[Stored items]
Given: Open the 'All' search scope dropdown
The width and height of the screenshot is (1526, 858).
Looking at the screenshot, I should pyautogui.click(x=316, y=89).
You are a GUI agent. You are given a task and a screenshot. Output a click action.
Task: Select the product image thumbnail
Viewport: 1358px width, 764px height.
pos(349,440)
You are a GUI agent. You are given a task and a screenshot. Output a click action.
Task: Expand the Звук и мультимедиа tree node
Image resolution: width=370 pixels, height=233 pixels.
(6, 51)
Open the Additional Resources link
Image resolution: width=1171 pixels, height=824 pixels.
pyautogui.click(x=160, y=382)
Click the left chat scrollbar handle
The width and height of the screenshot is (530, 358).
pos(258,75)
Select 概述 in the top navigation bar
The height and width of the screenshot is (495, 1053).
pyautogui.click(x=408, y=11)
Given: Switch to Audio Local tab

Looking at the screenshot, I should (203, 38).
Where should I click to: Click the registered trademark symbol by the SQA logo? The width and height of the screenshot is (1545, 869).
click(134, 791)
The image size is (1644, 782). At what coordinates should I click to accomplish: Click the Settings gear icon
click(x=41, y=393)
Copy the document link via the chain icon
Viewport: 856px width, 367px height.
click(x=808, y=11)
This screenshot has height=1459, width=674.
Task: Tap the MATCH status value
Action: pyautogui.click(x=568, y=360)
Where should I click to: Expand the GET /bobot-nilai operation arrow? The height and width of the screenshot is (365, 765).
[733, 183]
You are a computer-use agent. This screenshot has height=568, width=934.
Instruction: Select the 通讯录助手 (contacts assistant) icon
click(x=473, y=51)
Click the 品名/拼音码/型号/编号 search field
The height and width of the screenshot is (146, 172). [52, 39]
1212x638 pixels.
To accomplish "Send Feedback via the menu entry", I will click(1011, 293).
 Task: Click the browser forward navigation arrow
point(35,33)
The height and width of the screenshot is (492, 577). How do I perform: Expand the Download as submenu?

◆ Do this ◆
Reproduce the material from its beginning up to and including the line with "click(134, 791)", swapping "GUI agent" for "interface agent" and leaving everything else unchanged.

◆ Expected answer ◆
Given: Open the 'All' search scope dropdown
The width and height of the screenshot is (1526, 858).
Looking at the screenshot, I should pyautogui.click(x=316, y=89).
You are a interface agent. You are given a task and a screenshot. Output a click action.
Task: Select the product image thumbnail
Viewport: 1358px width, 764px height.
pos(349,440)
You are a interface agent. You are given a task and a screenshot. Output a click action.
Task: Expand the Звук и мультимедиа tree node
Image resolution: width=370 pixels, height=233 pixels.
(6, 51)
Open the Additional Resources link
Image resolution: width=1171 pixels, height=824 pixels.
pyautogui.click(x=160, y=382)
Click the left chat scrollbar handle
The width and height of the screenshot is (530, 358).
pos(258,75)
Select 概述 in the top navigation bar
The height and width of the screenshot is (495, 1053).
pyautogui.click(x=408, y=11)
Given: Switch to Audio Local tab

Looking at the screenshot, I should (203, 38).
Where should I click to: Click the registered trademark symbol by the SQA logo? The width and height of the screenshot is (1545, 869).
click(134, 791)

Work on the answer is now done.